Please print exactly the lines from the line containing "583x440 pixels. Task: Go" through the end of the data, no more, and keep pictures out of the copy.

[Stored data]
☆ ☆ ☆ ☆

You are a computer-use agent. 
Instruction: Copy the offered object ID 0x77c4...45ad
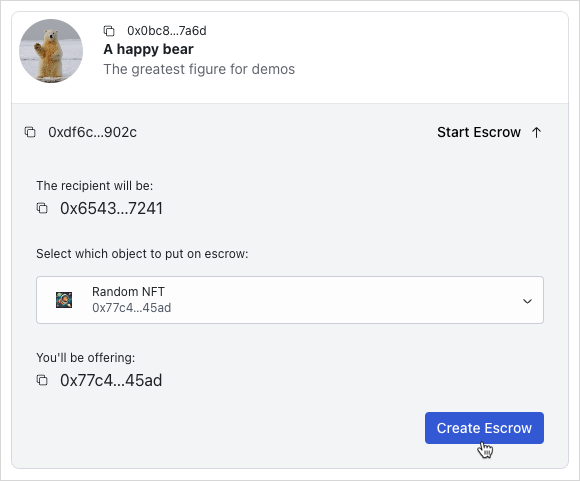[42, 380]
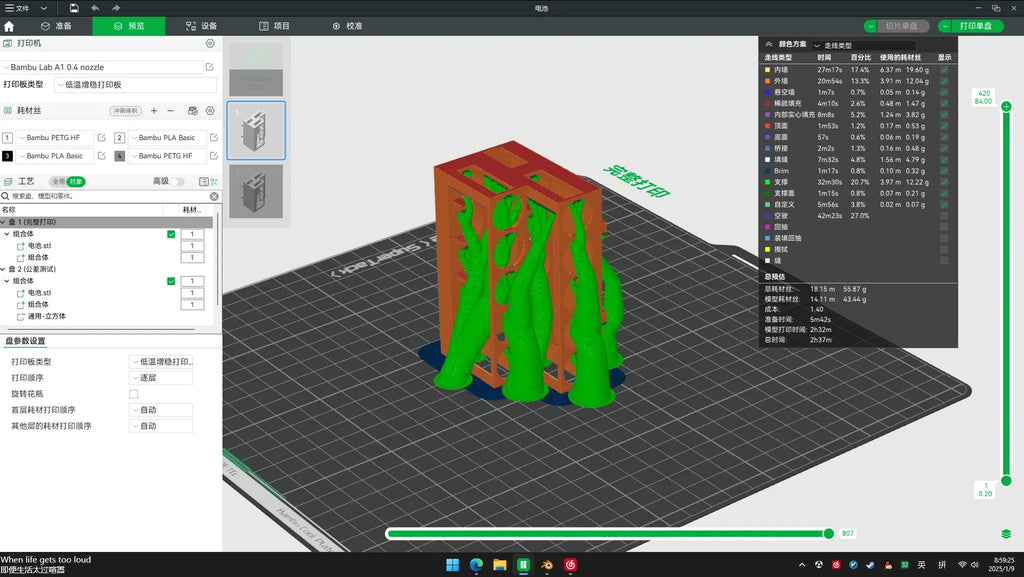Toggle the 高级 advanced mode switch

pyautogui.click(x=177, y=181)
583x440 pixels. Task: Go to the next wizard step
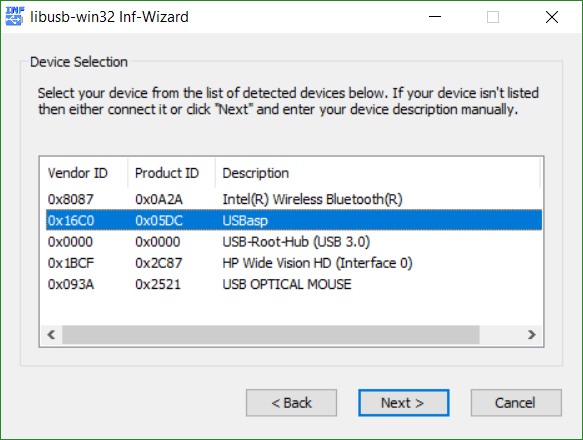tap(404, 403)
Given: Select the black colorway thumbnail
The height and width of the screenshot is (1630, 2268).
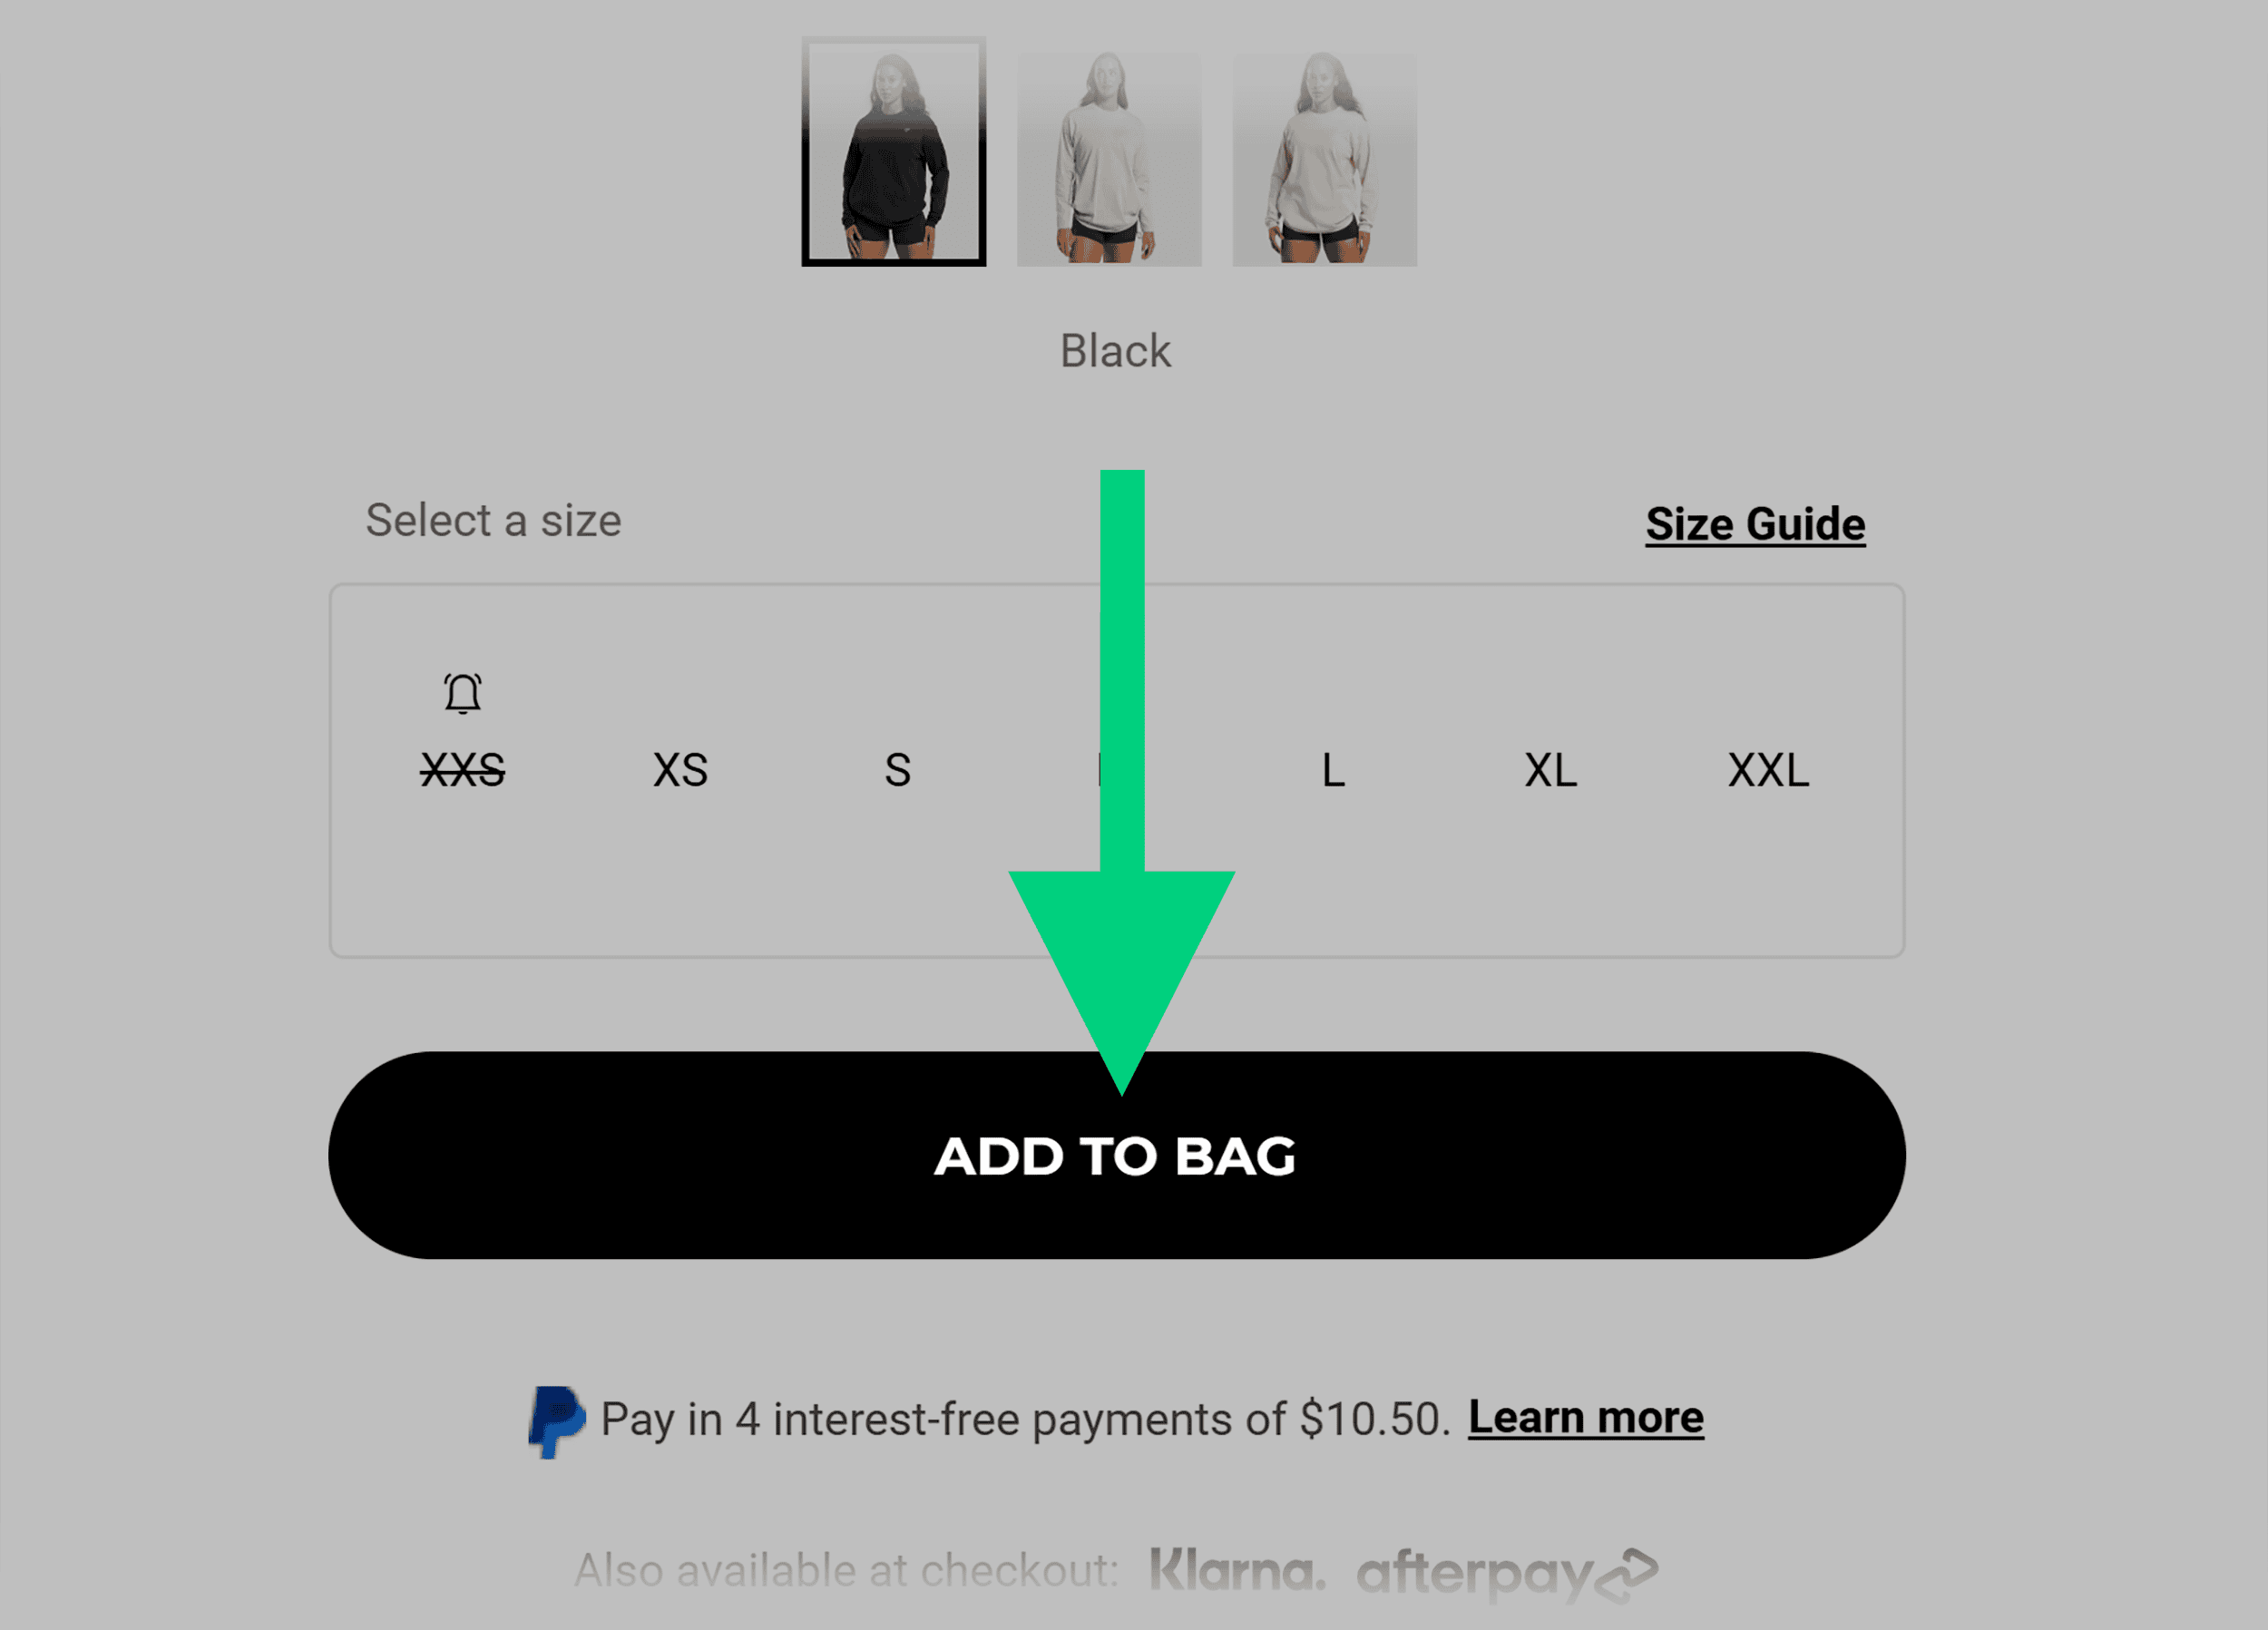Looking at the screenshot, I should click(898, 155).
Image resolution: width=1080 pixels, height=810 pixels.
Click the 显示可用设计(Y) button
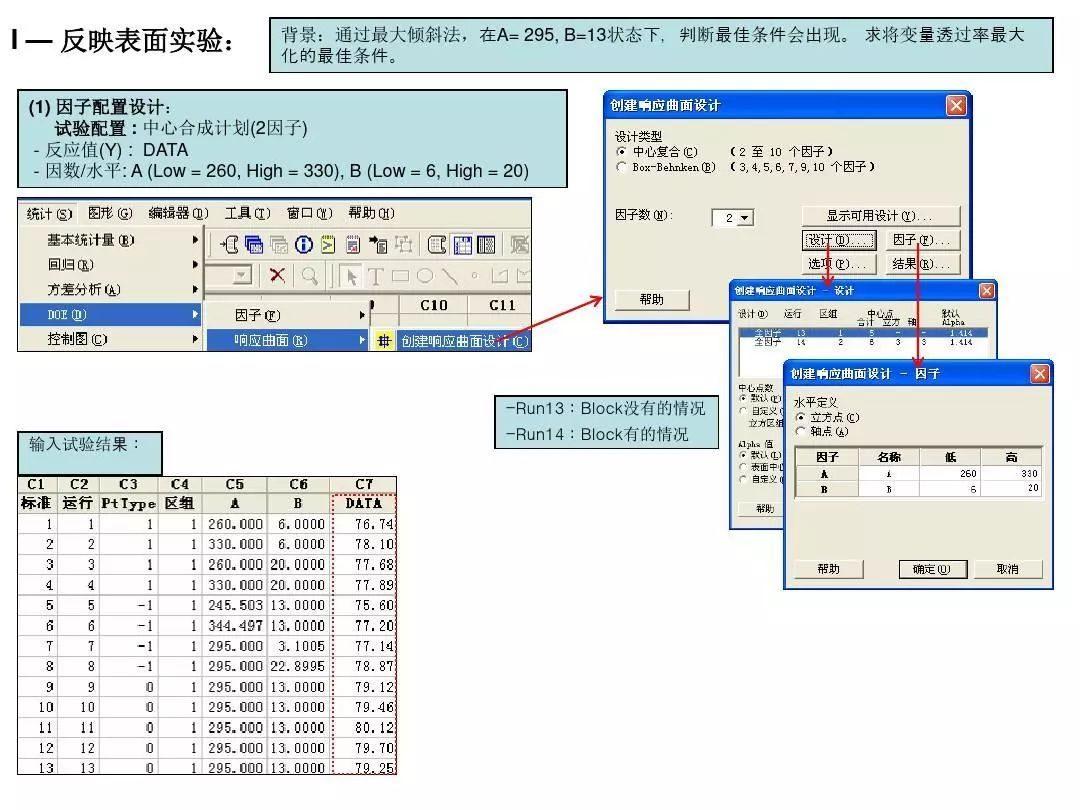(x=881, y=217)
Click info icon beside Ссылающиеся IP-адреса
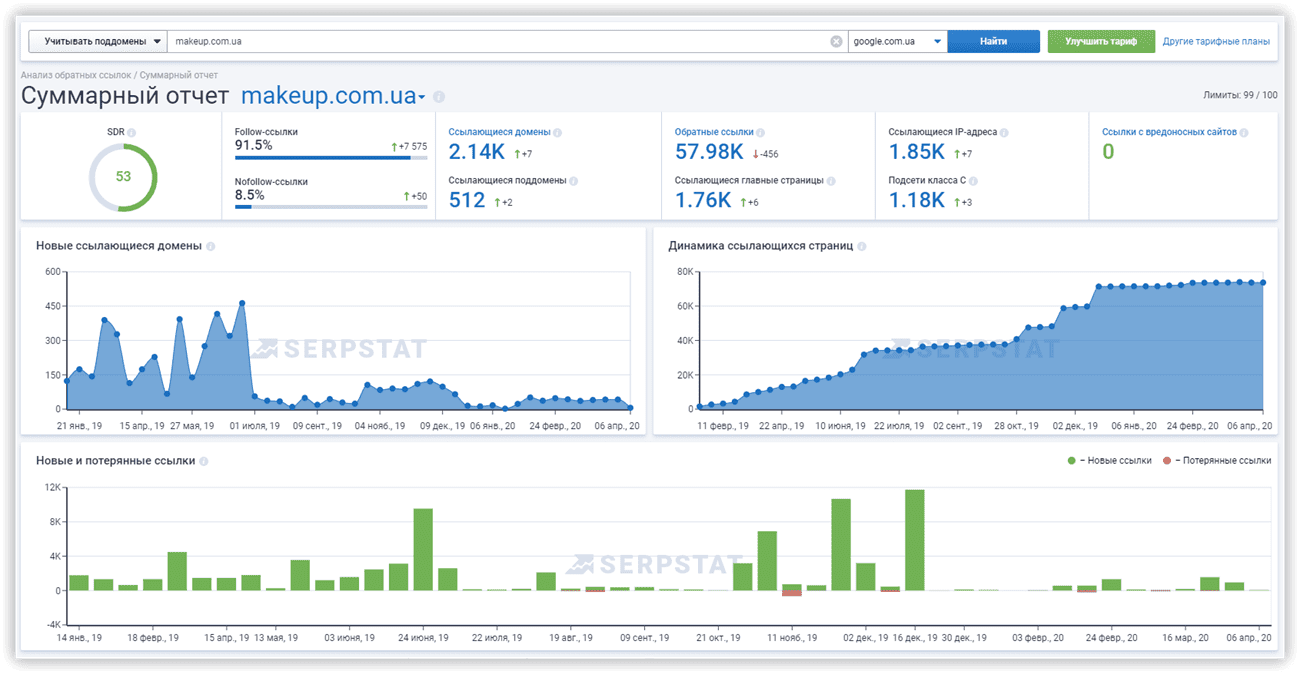 point(1004,132)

☆ ☆ ☆ ☆

> [Result]
583x440 pixels. Task: Go to the next wizard step
tap(404, 403)
Given: Select the black colorway thumbnail
The height and width of the screenshot is (1630, 2268).
Looking at the screenshot, I should click(898, 155).
Image resolution: width=1080 pixels, height=810 pixels.
Click the 显示可用设计(Y) button
(x=881, y=217)
Click info icon beside Ссылающиеся IP-адреса
 point(1004,132)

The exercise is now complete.